51 レインの目的
「闘った時から何か違うと思っていたけど、君も密命を受けていたんだね。
一緒にいる方はどなたかな。
いや失礼。闘技大会の時には見かけない顔だったものでね。
私そういうのは気になってしまう性質なのでご容赦願いたい。」
レインは相変わらずな感じでヴィレに語り掛けてくる。
「ヴィレさん。あの残念な感じの人は誰だ?」
小声でコウが聞いてくるが、若干引き気味だ。
その気持ちは分かるが今はそれどころではないと自分に言い聞かせヴィレはレインに紹介する。
「ええと、こちらにいるのはコウさん。今はガウス協会内に身を置いていますが私の協力者です。
今回の潜入も彼の協力なしでは出来ませんでした。」
「コウ=タキスだ。」
コウは短く挨拶をするに留めた。レインのキャラクターからか警戒をしているらしい。
「そして、この人はレインさん。闘技大会の本選一回戦での私の対戦相手です。
少々キャラクターは濃いですがかなりの実力者です。
本選では私に勝ちを譲ってくださったようですが。」
「レイン=ガードナーと申します。
あの時は体調が万全ではなかったものでね。
それでも、ヴィレ君は僕の剣に対処したことをもっと誇ってくれていいんだよ。
普通の人なら対処もできずに倒れてるはずだったからね。
そもそも…、」
「あ、ああ。レインさんだっけ。あんたの目的はなんだ?
俺たちの敵か味方か?」
コウはレインの話を遮って話の筋を戻した。
「あれ?
ここにいるってことは僕と君達の目的は一致しているものと思ったんだけど。」
レインはおどけた表情を見せるとヴィレ達に答えになってない回答をした。
「それは瘴気を使う技術について、ということですか?」
「そう。さすが僕が認めたヴィレ君だ。思っていることが一致するなんて。
ただ、より正確に言うなら瘴気を扱うための薬の在処について、ということになるけど。」
ヴィレの科白に満足したように頷きながらレインは答える。
「瘴気を扱うための薬だと。」
レインの科白にヴィレとコウは驚いた。
どうやらレインによると、この1年ほど、ウルの街で相次いで失踪事件が起きているらしい。

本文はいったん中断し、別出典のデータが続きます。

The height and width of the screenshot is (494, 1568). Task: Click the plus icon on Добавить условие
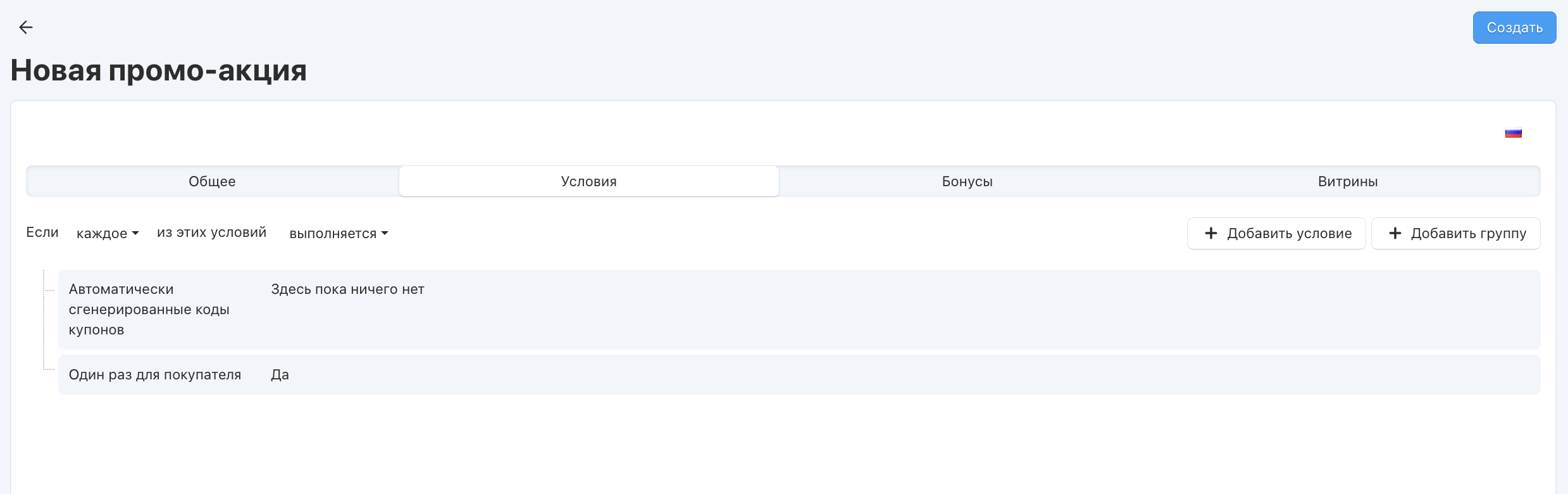(x=1210, y=233)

いずれも被害者は誰一人として見つかっておらず、人攫いか人知れず殺されているのではないかとの見方が有力だった。
失踪事件について調査を進めていくうちに、騎士学院に籍を置く者や魔学院に籍を置く者が多いことがわかった。
それと、失踪者の多くが失踪直前、周囲に悩み事を打ち明けていることが分かった。
今回起きた闘技大会でのモルブ=バディの1件はこの失踪事件にとって重要なカギだった。
モルブは魔族が持っているとされる瘴気を使い魔法行使を実行した後、その代償として本人が消えてなくなった。

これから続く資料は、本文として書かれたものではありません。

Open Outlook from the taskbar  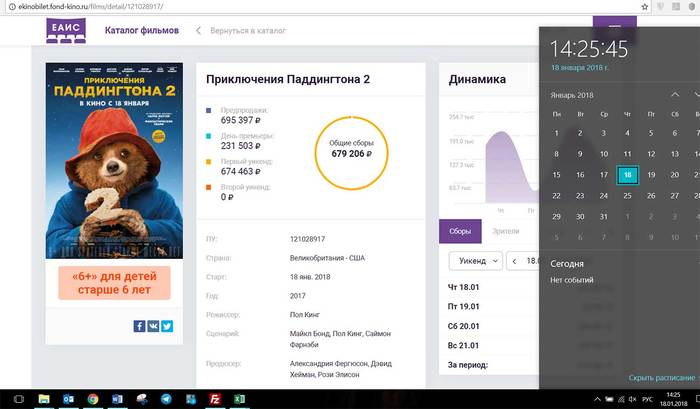pos(68,399)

もし、今まで発生していた失踪事件がモルブと同様に瘴気を扱うための副作用だったとすれば、被害者が見つからないのも説明がつく。
モルブは頻繁に薬を服用していたことが多数の目撃証言で明らかになっており、レインは瘴気を扱うための薬があったのではないかと睨んでいる。
そこで、レインが調査対象にしたのがガウス教会だ。
ガウス教会は異世界人を多数保護するとともに、異世界知識を取り入れた技術の研究およびその成果を販売している。
今まで公には知られていない知識や技術などを多く秘匿している可能性が高く、その中には瘴気に関することも含まれていると考えた。
また、ガウス教会は異世界知識に関する知識とそれによって産み出される資金力を武器にウルの街での権力が増大してきている。
最近では商人達との商売などを主導するようになり、貴族としてはガウス教会を警戒しているということもあり、ガウス教会の勢いを削ぐ狙いもあった。
レインの任務は瘴気に関する情報と薬の奪取にあった。
ヴィレ達も瘴気に関する調査を行っており、利害が一致することから一時的に協力することにした。
部屋を片っ端から調査しているとき、ヴィレの【通信輪】に連絡が入った。
それは、ルワン達からの通信だった。
『ヴィレ君。すいません。
カノン君が連れ去られてしまいました。
相手は揉めてたマッケインという男で、そちらの研究施設の方向に向かっています。
闘技大会の時とは動きも速さも全然違いました。